FWIW, his PSAT 8/9 scores would appear to be in the college-ready range (although one should interpret these with some caution, since they are likely to be in the range where ceiling effects increase the error), and do support the conclusion that he picked up a lot of math skills last year in algebra I. Did he take the PSATs with accommodations?

My main question with respect to skipping eighth grade would be whether his writing skills are actually high school-ready. He's already demonstrated HS-readiness in math, by completing algebra I successfully. The other measures reported are from group standardized testing with limited written expression demands (mostly computer-administered or bubble/grid-in), which don't document writing skills in a naturalistic context. The only data of that nature we have to work with at this moment is your reports that he may have an undefined written expression disability--in which case what you are trying to document is that he is specifically -not- high-school-ready (or even grade-appropriate) in writing. Which would tend to be a counter-argument to another full acceleration. If, instead, the outcome of your current eval process is something along the lines of modifying his 504 to support AT for writing (but without need for specialized instruction/remediation), then the acceleration prospects become more positive.

TBH, if he is found eligible under SLD-written expression, I think it would not be in his best interest to do a full grade skip.

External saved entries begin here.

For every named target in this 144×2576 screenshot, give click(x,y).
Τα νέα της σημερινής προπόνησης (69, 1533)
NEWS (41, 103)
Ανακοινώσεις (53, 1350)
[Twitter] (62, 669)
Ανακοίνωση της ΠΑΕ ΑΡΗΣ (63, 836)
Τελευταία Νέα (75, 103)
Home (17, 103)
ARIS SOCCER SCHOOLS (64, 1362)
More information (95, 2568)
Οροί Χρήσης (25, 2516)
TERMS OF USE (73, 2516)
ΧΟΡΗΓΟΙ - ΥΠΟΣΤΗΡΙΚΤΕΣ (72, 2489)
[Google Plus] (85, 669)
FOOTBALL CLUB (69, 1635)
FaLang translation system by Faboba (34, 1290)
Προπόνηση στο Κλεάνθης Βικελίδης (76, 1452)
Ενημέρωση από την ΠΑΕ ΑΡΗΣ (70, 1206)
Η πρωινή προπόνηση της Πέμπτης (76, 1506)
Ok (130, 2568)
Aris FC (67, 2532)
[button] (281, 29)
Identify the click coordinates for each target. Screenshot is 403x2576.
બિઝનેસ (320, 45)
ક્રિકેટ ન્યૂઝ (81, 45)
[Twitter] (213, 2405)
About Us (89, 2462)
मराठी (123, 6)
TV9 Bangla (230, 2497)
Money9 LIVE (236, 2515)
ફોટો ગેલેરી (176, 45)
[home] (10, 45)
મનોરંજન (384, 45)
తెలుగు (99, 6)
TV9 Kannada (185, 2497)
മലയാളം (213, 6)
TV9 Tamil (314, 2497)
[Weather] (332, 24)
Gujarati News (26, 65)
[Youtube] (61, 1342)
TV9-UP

If AT accommodations resolve his written expression gaps entirely, then he doesn't need an IEP, and should remain on a 504 with updated accommodations.

This is all regarding "can". Should he? That's a much more nuanced discussion. I do like starting from what the student wants. He's bringing it up, so it's definitely worth a thoughtful and patient conversation about what problem with his current educational situation he is trying to solve, why he thinks this is the best solution, what possible new problems the solution may create, and how he or his team can address those possible new problems.